Although we tend to use the terms "representative democracy" and "democracy" as synonyms, Michael Mezey maintains that they are not. Democracy means that the people govern; representative democracy means that the people elect others to govern for them. This raises the question of the extent to which representative government approximates democracy-a question that turns on the relationship between representatives and those whom they represent.
Mezey reviews the literature on the meaning of representation and its relationship to issues of citizen control. In the empirical sections that follow, he draws on data from the United States Congress and from legislatures outside the United States to discuss the extent to which the composition of a legislature reflects the demography of its nation. The author also examines a legislature's various political and economic interests and the extent to which representatives are responsive to specific requests for assistance from their constituents and to constituent opinions on public policy questions. He further looks at the effect that interest groups, political parties, and election systems have on the relationship between representatives and their constituents.
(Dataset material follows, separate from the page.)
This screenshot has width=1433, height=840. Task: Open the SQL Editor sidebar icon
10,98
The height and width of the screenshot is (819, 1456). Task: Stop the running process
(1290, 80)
Finally, Mezey addresses the criticisms that have been leveled against representative institutions: that they are slow to act, inefficient and uninformed when they do act, that they are too inclined to do what is popular rather than what is necessary and, conversely, that their members are too removed from the opinions of their constituents and therefore unfaithful to their democratic obligation to respond to the wishes of those whom they represent.
Rich in thoughtful analysis, Representative Democracy incorporates normative, empirical and comparative perspectives on representation. It is perfectly suited for use in an upper-level course on the legislative process or Congress.